*Work required*
Report each line of the records below that uses the word "dimensions".

*Provided data*
▼

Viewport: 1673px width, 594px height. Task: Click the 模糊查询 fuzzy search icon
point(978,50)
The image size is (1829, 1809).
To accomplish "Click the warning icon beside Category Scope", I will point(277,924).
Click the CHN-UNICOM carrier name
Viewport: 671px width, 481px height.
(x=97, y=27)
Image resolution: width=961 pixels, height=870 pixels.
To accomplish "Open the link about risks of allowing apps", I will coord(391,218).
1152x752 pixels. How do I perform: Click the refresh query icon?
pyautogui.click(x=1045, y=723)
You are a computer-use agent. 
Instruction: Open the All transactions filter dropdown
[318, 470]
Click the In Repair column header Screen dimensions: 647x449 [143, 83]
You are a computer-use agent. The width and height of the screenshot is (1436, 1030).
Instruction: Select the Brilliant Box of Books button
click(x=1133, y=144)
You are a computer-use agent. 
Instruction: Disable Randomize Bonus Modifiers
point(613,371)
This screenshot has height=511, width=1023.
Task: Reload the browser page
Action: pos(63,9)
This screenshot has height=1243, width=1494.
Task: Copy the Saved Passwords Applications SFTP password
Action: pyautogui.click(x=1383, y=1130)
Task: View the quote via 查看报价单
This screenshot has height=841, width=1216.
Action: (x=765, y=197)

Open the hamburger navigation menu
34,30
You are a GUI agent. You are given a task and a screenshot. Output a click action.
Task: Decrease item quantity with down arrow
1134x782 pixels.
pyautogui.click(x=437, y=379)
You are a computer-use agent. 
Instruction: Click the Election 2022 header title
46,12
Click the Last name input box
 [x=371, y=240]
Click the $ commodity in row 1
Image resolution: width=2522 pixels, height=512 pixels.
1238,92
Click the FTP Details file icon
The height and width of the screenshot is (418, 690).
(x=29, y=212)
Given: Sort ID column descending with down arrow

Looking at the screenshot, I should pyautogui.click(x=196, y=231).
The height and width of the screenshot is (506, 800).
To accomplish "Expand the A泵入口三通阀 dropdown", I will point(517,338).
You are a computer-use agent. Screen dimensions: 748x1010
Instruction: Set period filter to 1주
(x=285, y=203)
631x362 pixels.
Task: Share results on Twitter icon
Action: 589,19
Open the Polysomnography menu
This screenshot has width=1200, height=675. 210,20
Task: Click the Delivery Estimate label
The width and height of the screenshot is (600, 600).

▲

*Answer area*
Click the In Repair column header Screen dimensions: 647x449 [143, 83]
You are a computer-use agent. Screen dimensions: 748x1010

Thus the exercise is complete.